DOCKER_WAIT_TIMEOUT_S = float(os.getenv("OPENENV_DOCKER_WAIT_TIMEOUT_S", "120"))
TASK_RETRY_COUNT = int(os.getenv("OPENENV_TASK_RETRY_COUNT", "1"))
SCORE_EPSILON = float(os.getenv("OPENENV_SCORE_EPSILON", "0.000001"))

SYSTEM_PROMPT = textwrap.dedent(
    """
    You are solving a multi-anomaly analytics benchmark with tool use.

    Rules:
    - Use only the shared safe analysis methods.
    - Do not request full hidden answers or assume direct access to ground truth.
    - Prefer declarative payload generators over manual row construction.
    - Start from the default reset observation only.
    - Start by trying `get_rate_spike_from_median_rows` across different conversion metrics to learn which metrics produce useful anomaly rows.
    - Compare candidate metrics, then refine with raw-data inspection and median/std methods only when needed.
    - Prefer: task_overview -> get_rate_spike_from_median_rows on several conversion metrics -> compare useful results -> payload_generator -> submit_payload_generator.
    - Keep notes brief and factual.
    """
).strip()


@dataclass
class ToolRuntimeState:
    """Mutable state shared across tool calls."""

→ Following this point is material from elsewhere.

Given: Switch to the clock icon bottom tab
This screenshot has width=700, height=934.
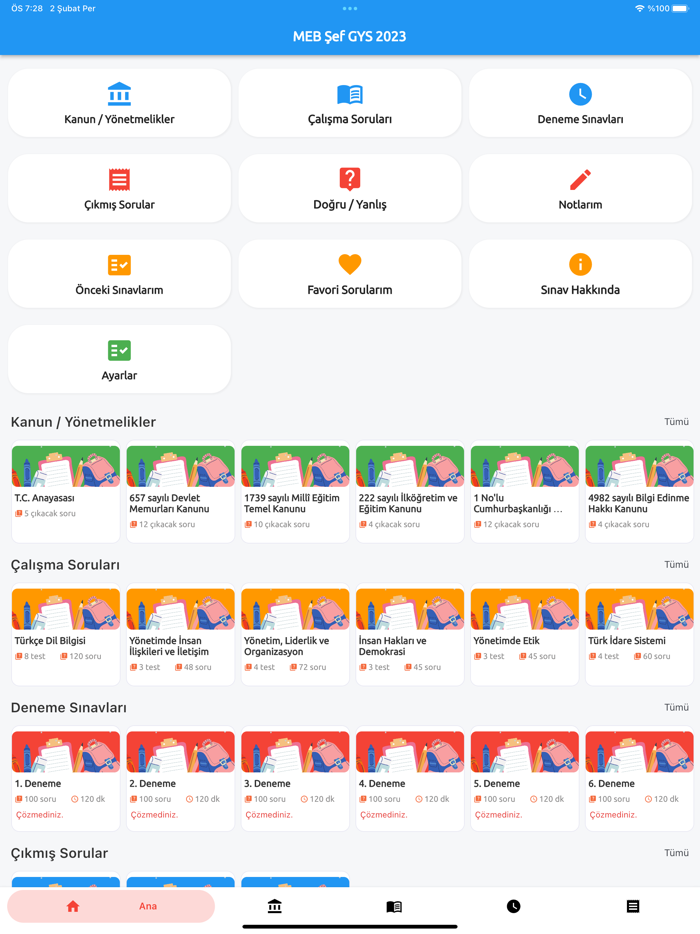Looking at the screenshot, I should (514, 907).
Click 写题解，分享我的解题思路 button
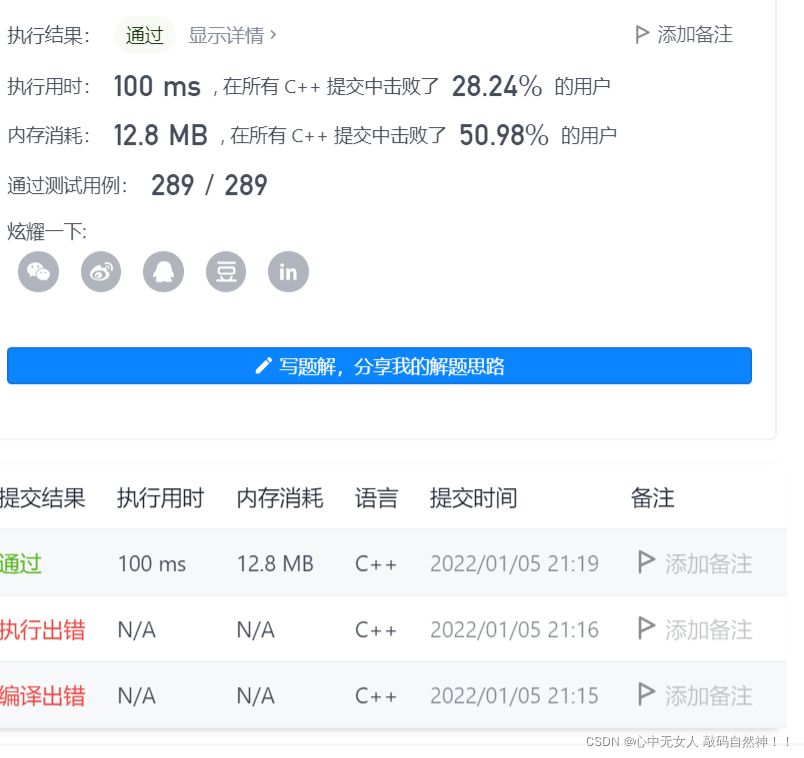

    method_log: list[dict[str, Any]] = field(default_factory=list)
    last_preview: dict[str, Any] | None = None
    rewards: list[float] = field(default_factory=list)
    steps: int = 0


def log_start(task: str, env: str, model: str) -> None:
    print(f"[START] task={task} env={env} model={model}", flush=True)


def log_method(tool_name: str, arguments: dict[str, Any], note: str) -> None:
    return None


def log_payload_generator_methods(tool_name: str, generator_methods: list[dict[str, Any]]) -> None:
    return None


def log_step(step: int, action: str, reward: float, done: bool, error: str | None) -> None:
    error_val = error if error else "null"
    clipped_reward = bounded_log_reward(reward)
    print(
        f"[STEP] step={step} action={action} reward={clipped_reward:.2f} done={str(done).lower()} error={error_val}",
        flush=True,
    )


def bounded_task_score(score: float) -> float:
    """Clamp task scores to the open interval (0, 1)."""
    return min(1.0 - SCORE_EPSILON, max(SCORE_EPSILON, score))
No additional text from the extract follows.